Genuinely haunting, dark, and meditative, “The Rip” speaks a deeply unhappy narrative of lost love and the bitter aftertaste of regret and grief. The instrumental begins stripped back, a lone acoustic guitar punctuated with chilly synths, and the obvious centerpiece: Beth Gibbons’ incredibly affecting voice is piercingly genuine and tender. The first three lines, along with our barren instrumental, communicate much in imagery:
“As she walks in the room
Scented and tall
Hesitating once more”
Gibbons lingers on each phrase, enunciating meticulously the weight of each word – our character, the woman, walks slowly into frame, where some aching pains of loss, previously felt, return “once more.” The next few lines switch into the scope of “I,” either the previously mentioned “she”, or perhaps some other man or woman, an ex-lover.
“And as I take on myself
And the bitterness I felt
I realize that love flows”
“I” describes the “bitterness” of their lost love, but also a growth in character; after “taking on” the resentful feelings towards their relationship, and reflecting on their own shortcomings, they realize that “love flows” anyways, that through the turmoil and suffering felt, they still feel the ability to love. The chorus captures the emotional core of “The Rip,” the longing desire for relief and freedom from inner grief, or “the tenderness I feel.”
“Wild, white horses
They will take me away
And the tenderness I feel
Will send the dark underneath
Will I follow?”
Uncertainty colors the last phrase, where “I” questions if they will be “taken away” from this state of emotional “tenderness,” or if they will end up spiraling into some even-lower nadir. White and dark contribute as contrasts, driving further the two potential paths that “I” sees themselves in.

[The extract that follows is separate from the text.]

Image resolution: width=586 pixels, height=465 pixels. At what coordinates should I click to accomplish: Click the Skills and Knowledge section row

Sonically, Gibbons’ voice is achingly sincere and communicates a very human sense of emotional vulnerability. The synths do their job, too, almost as a kind of robotic contrast to the rawness of the vocals, and end up developing into a low, warm-sounding melody that accompanies Gibbons’ higher-register voice.

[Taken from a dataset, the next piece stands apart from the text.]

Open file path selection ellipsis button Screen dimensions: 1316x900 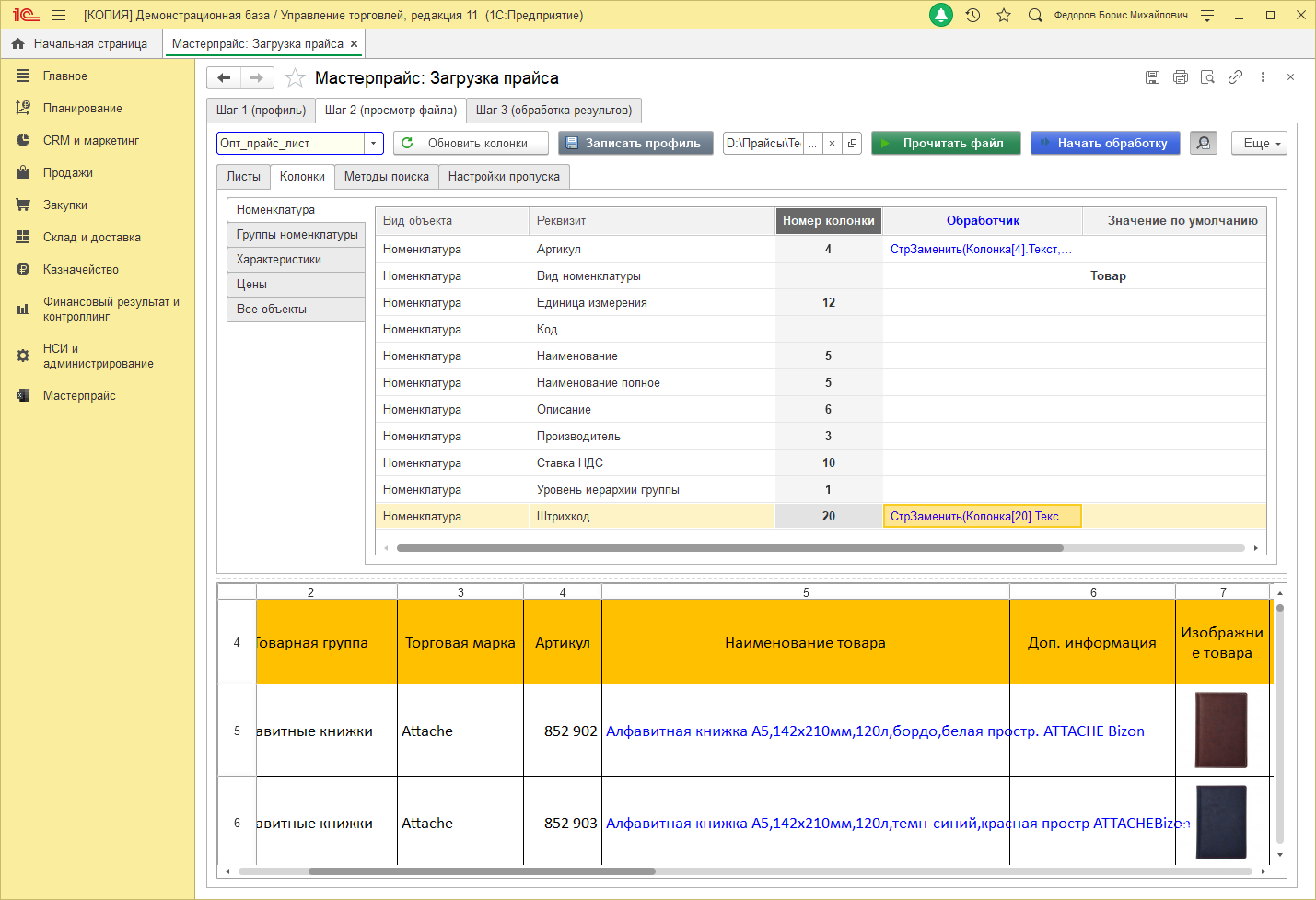coord(812,143)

I love “The Rip” because it tears my heart out. Gibbons’ vocals are gorgeous, the synths are gorgeous, the lyrics are gorgeous, and the song is a gorgeous, mature expression of loss and that swell of feelings afterwards. There are also no wasted sounds in this song. “The Rip” is rather simple, comprised of just vocals, a single acoustic guitar, synths, and some drumming. But it’s truly Gibbons’ performance that convinces us of the human element of inner turmoil, and the sincerity of it is what makes “The Rip” such a relatable and understandable depiction of the wounded feeling of some bygone, previously cherished, love.